Canonicalization

Explain why JSON needs canonicalization and how MCPTrust achieves determinism.


The JSON Problem: JSON is Not Deterministic

Problem Statement: Two semantically identical JSON objects can have different byte representations:

// Representation A
{"name": "foo", "age": 30}
 
// Representation B (same data, different order)
{"age": 30, "name": "foo"}
 
// Representation C (same data, with whitespace)
{ "name": "foo", "age": 30 }

Impact: If you hash these, you get 3 different hashes. This breaks signature verification when the same lockfile is serialized by different tools.

Canonicalization Defined

Definition: Canonicalization is the process of converting JSON to a single, deterministic byte representation.
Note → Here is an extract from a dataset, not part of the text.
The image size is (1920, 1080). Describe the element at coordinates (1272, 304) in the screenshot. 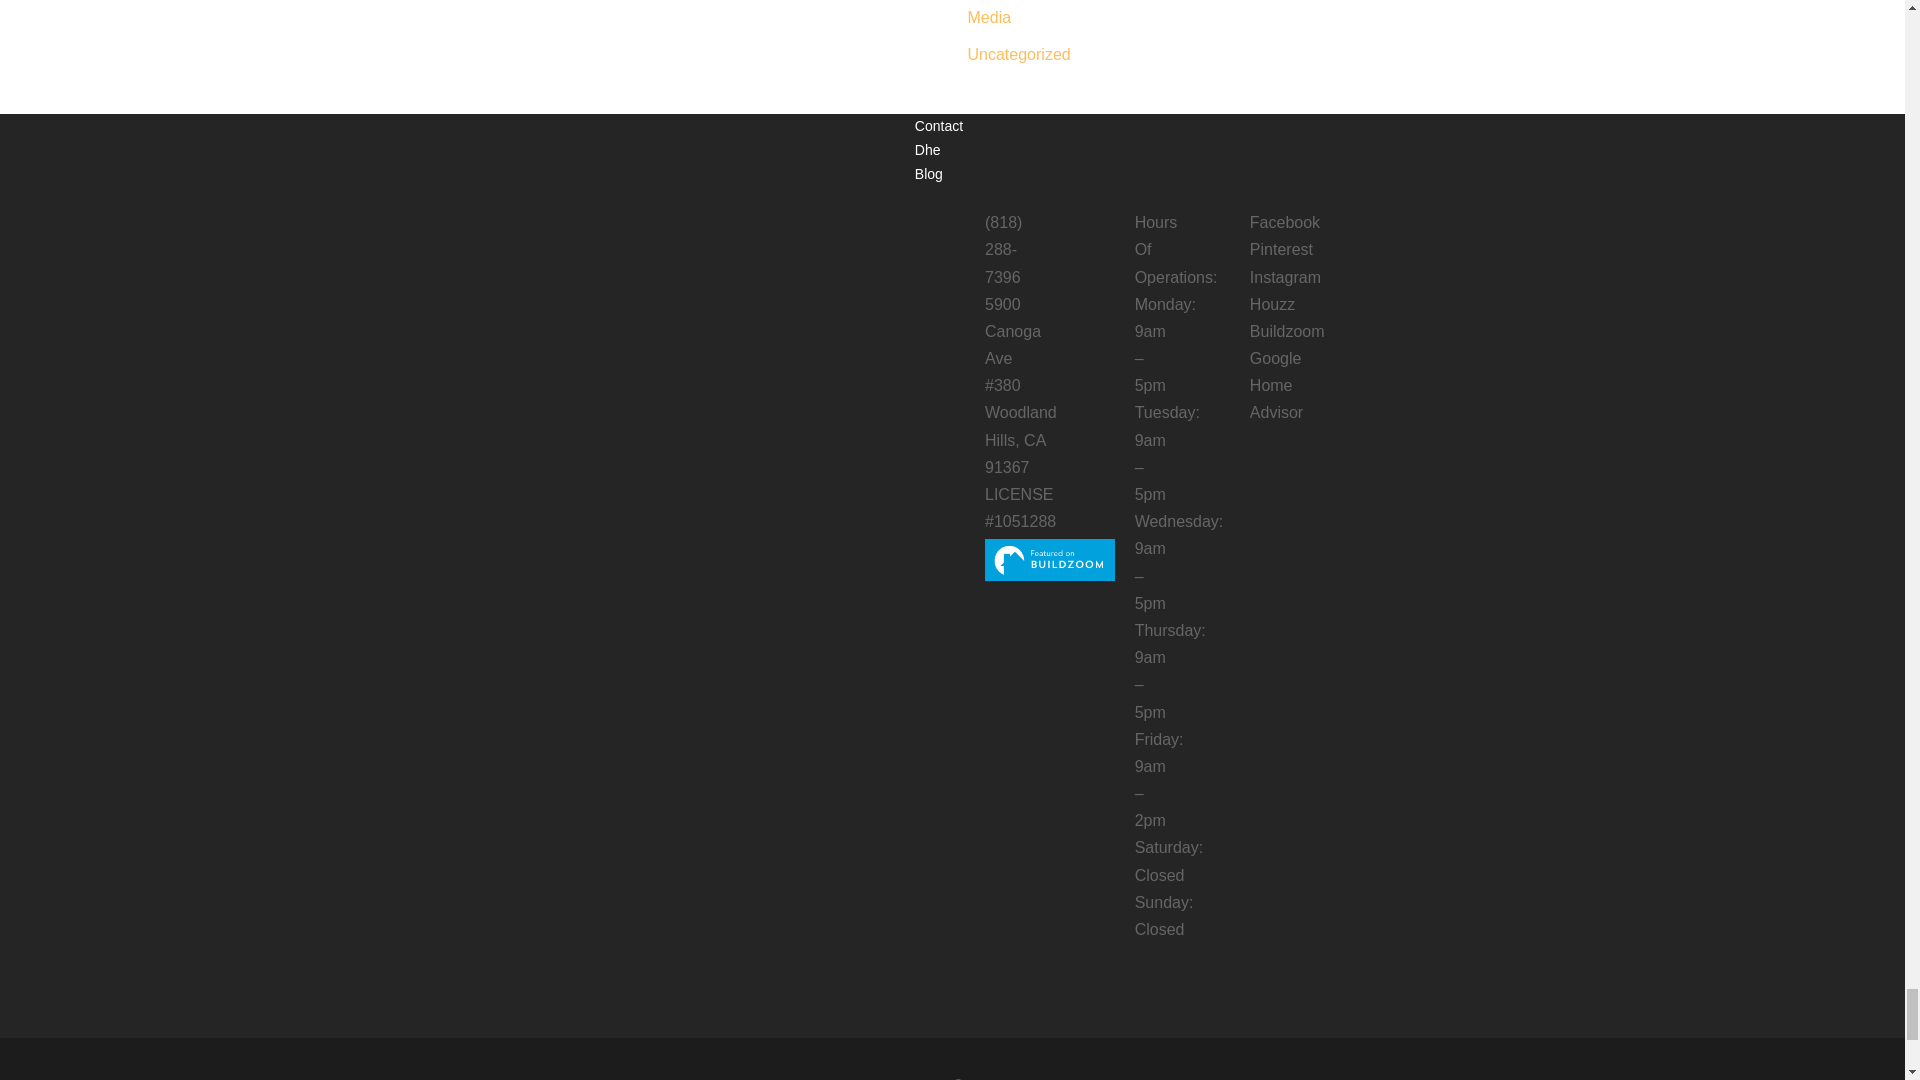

Goal: Canonicalize(A) === Canonicalize(B) === Canonicalize(C) for semantically equivalent inputs.

MCPTrust's Canonicalization Schemes: Two Versions

v1 (mcptrust-canon-v1) — Default

  • Rules:
    • Keys sorted alphabetically (Go/UTF-8 byte order)
    • Compact output (no whitespace)
    • Standard JSON string escaping
    • Numbers preserved as-is from source
  • Use Case: Internal MCPTrust operations, backward compatibility.
  • Example:
    • Input: { "z": 1, "a": 2 }
    • Output: {"a":2,"z":1}

v2 (mcptrust-canon-v2) — Interoperable

  • Rules:
    • Keys sorted by UTF-16 code unit order (per RFC 8785 / JCS)
    • Compact output
    • Go-native number formatting
  • Use Case: Cross-language integrations, new projects.
  • Example:
    • Input: { "é": 1, "e": 2 }
    • v1: {"e":2,"é":1} // UTF-8 order
    • v2: {"e":2,"é":1} // UTF-16 order (same in this case, differs for edge cases)
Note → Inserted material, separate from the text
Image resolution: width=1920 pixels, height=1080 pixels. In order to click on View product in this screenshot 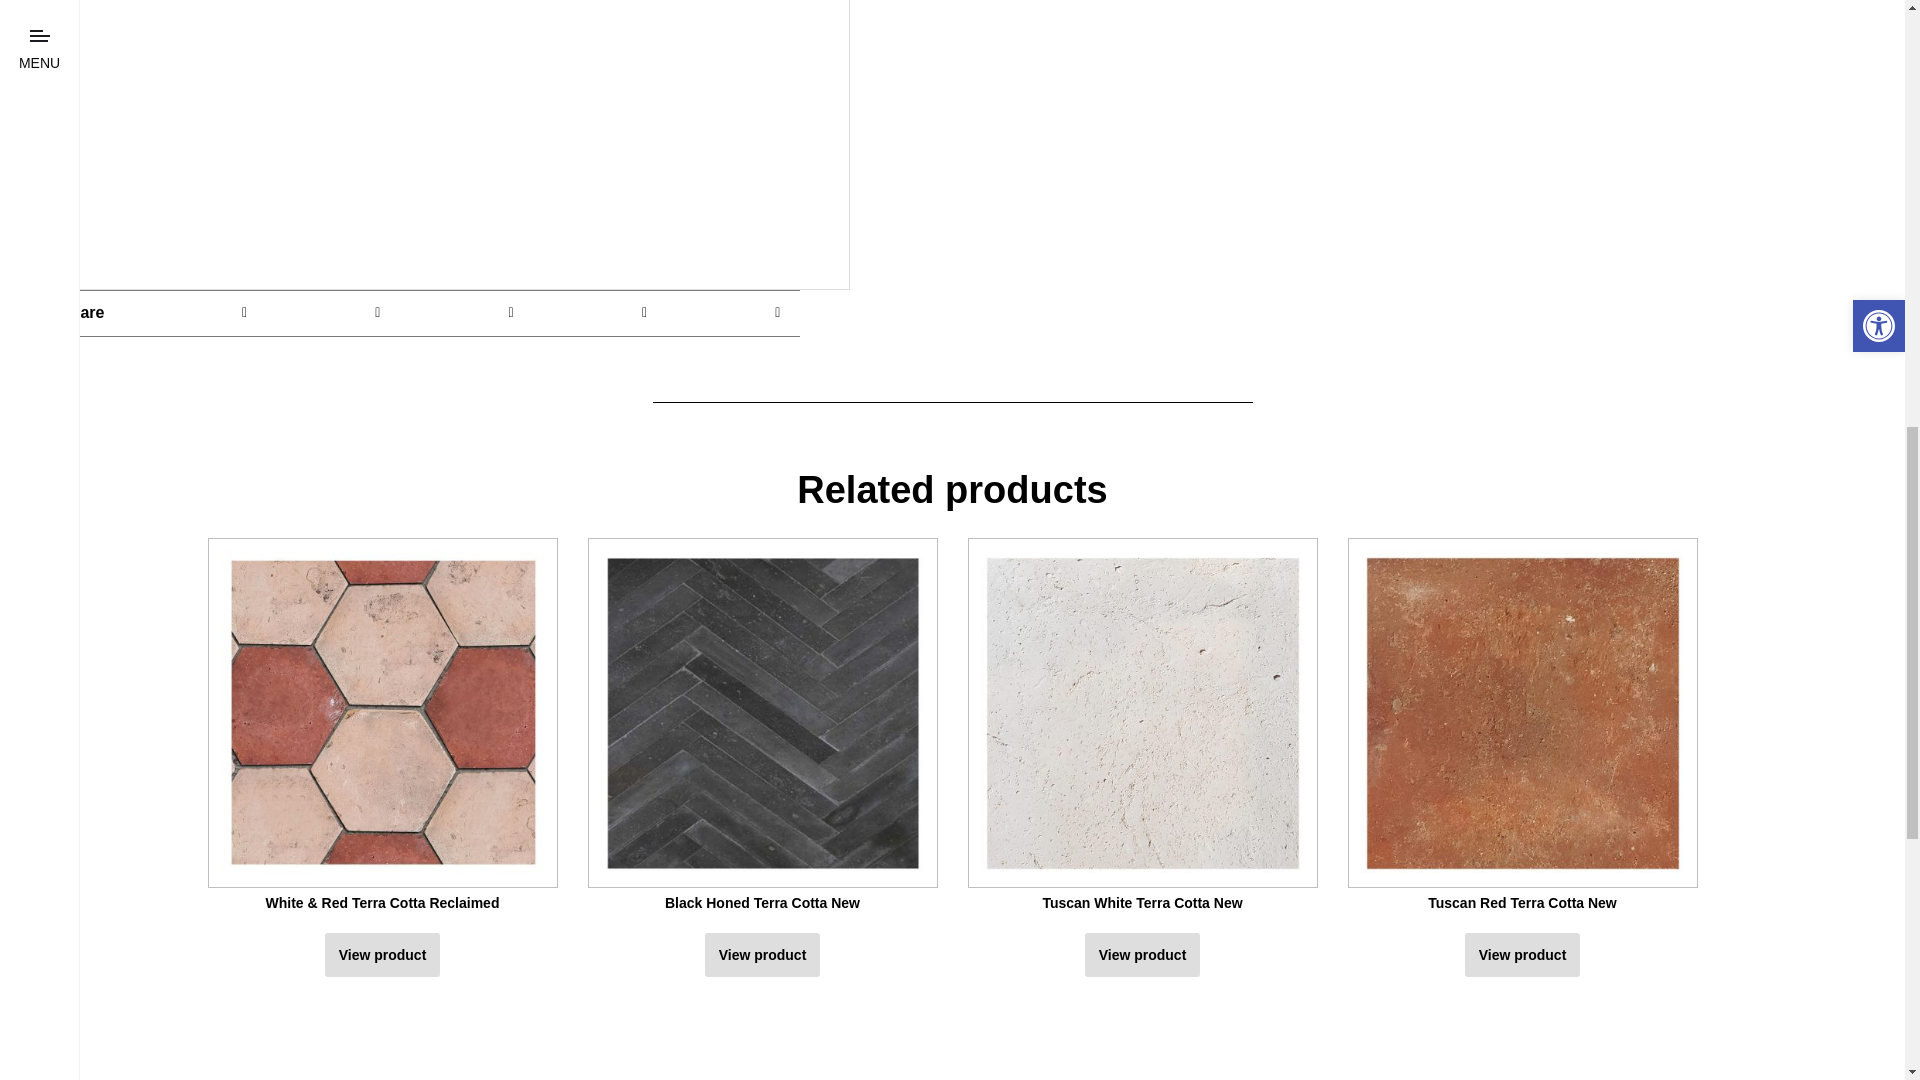, I will do `click(1522, 955)`.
When Canonicalization Happens

  1. Lockfile Creation: When mcptrust lock hashes the input schema, it canonicalizes first.
  2. Signing: When mcptrust sign creates a signature, it signs the canonical form, not the pretty-printed file.
  3. Verification: When mcptrust verify checks a signature, it re-canonicalizes the lockfile and compares.

Practical Implications

Key Point: You can edit mcp-lock.json to add whitespace or reorder keys for readability. The signature will still verify because verification uses the canonical form.

[!WARNING] Do NOT change values. Only formatting is safe.